Challenge. Copy out the records from their beginning through the line containing "coordinates (769, 42).", including both ends. Leave the pictures out of your copy.

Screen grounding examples
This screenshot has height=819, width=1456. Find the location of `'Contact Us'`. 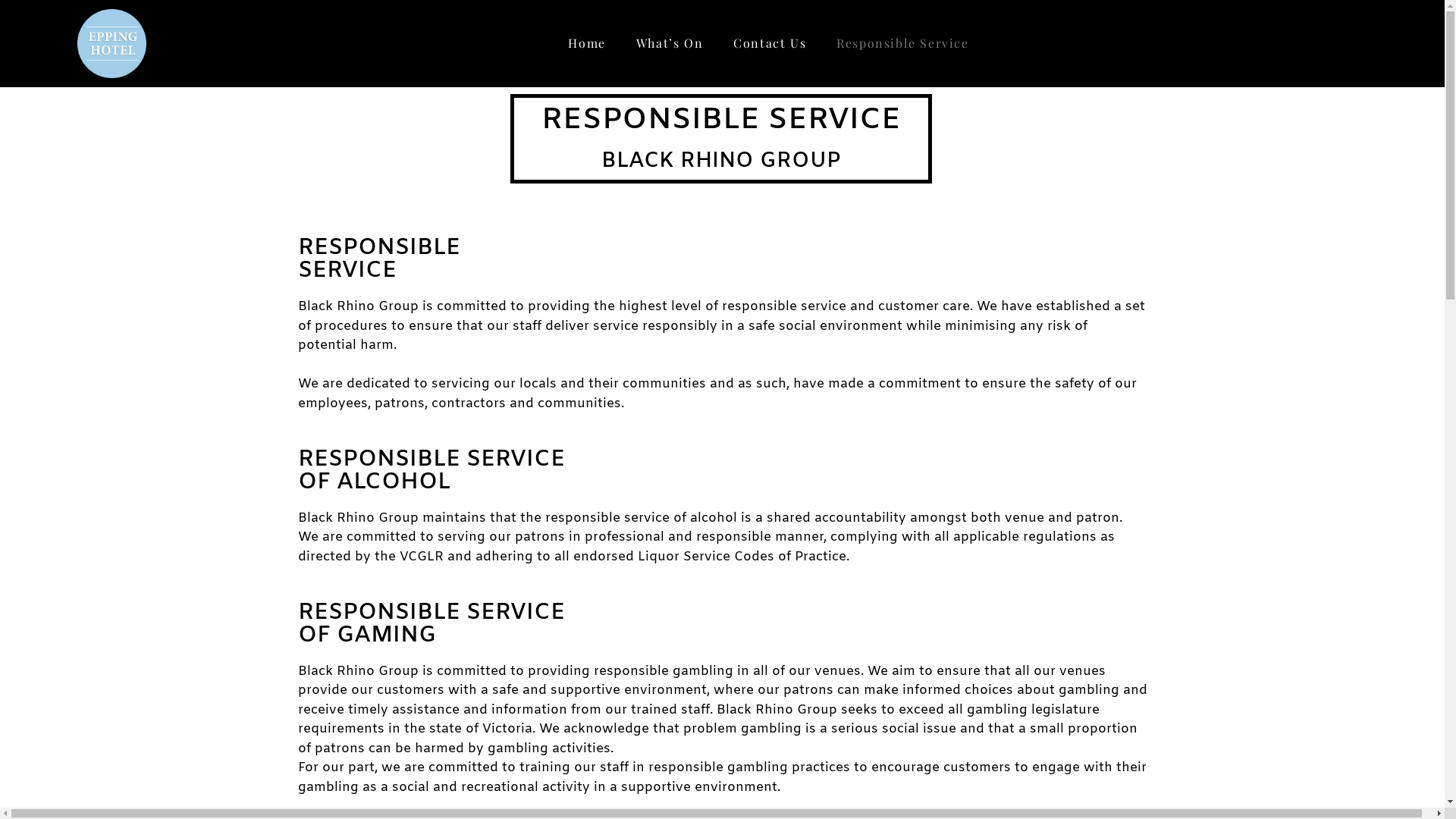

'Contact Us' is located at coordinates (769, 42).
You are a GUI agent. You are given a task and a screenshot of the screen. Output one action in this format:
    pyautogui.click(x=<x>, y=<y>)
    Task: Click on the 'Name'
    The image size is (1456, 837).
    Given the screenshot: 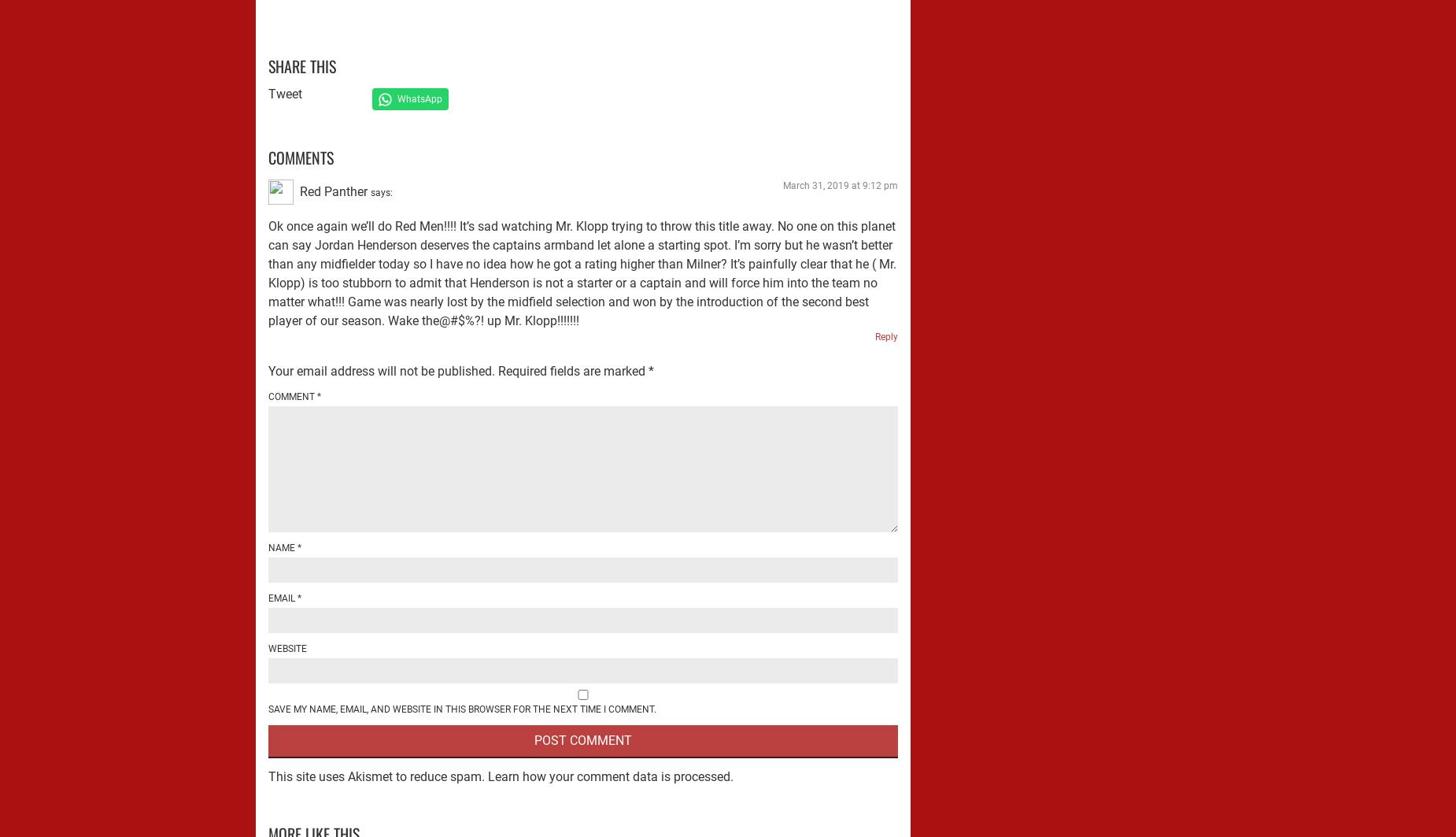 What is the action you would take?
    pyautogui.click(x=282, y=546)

Solution to this task.
This screenshot has height=819, width=1456. Find the location of `'Contact Us'`. 

'Contact Us' is located at coordinates (769, 42).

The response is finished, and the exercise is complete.